Consegna: Riscrivi tutte le righe che seguono mettendo "interface agent" al posto di "GUI agent" e lasciando invariato tutto il resto.
----
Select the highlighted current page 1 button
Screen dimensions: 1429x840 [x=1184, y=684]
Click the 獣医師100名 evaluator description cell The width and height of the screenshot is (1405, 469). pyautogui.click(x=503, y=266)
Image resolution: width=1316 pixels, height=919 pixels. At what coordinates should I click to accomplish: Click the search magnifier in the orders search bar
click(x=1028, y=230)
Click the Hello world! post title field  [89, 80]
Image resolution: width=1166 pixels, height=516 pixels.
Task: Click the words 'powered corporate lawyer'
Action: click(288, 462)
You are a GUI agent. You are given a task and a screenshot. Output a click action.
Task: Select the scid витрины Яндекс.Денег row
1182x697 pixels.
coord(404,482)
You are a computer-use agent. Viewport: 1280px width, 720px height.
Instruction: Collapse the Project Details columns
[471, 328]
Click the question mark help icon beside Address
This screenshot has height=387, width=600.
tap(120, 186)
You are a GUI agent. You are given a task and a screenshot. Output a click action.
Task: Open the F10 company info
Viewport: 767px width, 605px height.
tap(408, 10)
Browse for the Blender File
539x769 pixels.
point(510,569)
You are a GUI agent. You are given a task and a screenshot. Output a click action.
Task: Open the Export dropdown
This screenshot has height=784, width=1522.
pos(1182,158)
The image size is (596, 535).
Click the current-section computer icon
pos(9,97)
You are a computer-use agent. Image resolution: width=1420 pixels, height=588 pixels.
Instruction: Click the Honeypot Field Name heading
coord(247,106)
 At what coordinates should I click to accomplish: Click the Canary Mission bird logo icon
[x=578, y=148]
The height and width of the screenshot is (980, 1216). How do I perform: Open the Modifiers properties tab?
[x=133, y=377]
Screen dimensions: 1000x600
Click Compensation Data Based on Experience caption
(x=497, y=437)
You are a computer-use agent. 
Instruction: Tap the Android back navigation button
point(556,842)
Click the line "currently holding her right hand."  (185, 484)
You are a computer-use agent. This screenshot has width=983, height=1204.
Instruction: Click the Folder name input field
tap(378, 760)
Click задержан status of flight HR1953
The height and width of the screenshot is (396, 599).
----
Risposta scritta:
Select the highlighted current page 1 button
Screen dimensions: 1429x840 [x=1184, y=684]
Click the 獣医師100名 evaluator description cell The width and height of the screenshot is (1405, 469). pyautogui.click(x=503, y=266)
Image resolution: width=1316 pixels, height=919 pixels. At what coordinates should I click to accomplish: Click the search magnifier in the orders search bar
click(x=1028, y=230)
Click the Hello world! post title field  [89, 80]
Image resolution: width=1166 pixels, height=516 pixels.
Task: Click the words 'powered corporate lawyer'
Action: click(288, 462)
You are a interface agent. You are given a task and a screenshot. Output a click action.
Task: Select the scid витрины Яндекс.Денег row
1182x697 pixels.
coord(404,482)
You are a computer-use agent. Viewport: 1280px width, 720px height.
Instruction: Collapse the Project Details columns
[471, 328]
Click the question mark help icon beside Address
This screenshot has height=387, width=600.
tap(120, 186)
You are a interface agent. You are given a task and a screenshot. Output a click action.
Task: Open the F10 company info
Viewport: 767px width, 605px height.
tap(408, 10)
Browse for the Blender File
539x769 pixels.
point(510,569)
You are a interface agent. You are given a task and a screenshot. Output a click action.
Task: Open the Export dropdown
This screenshot has height=784, width=1522.
pos(1182,158)
The image size is (596, 535).
Click the current-section computer icon
pos(9,97)
You are a computer-use agent. Image resolution: width=1420 pixels, height=588 pixels.
Instruction: Click the Honeypot Field Name heading
coord(247,106)
 At what coordinates should I click to accomplish: Click the Canary Mission bird logo icon
[x=578, y=148]
The height and width of the screenshot is (980, 1216). How do I perform: Open the Modifiers properties tab?
[x=133, y=377]
Screen dimensions: 1000x600
Click Compensation Data Based on Experience caption
(x=497, y=437)
You are a computer-use agent. 
Instruction: Tap the Android back navigation button
point(556,842)
Click the line "currently holding her right hand."  (185, 484)
You are a computer-use agent. This screenshot has width=983, height=1204.
Instruction: Click the Folder name input field
tap(378, 760)
Click задержан status of flight HR1953
The height and width of the screenshot is (396, 599).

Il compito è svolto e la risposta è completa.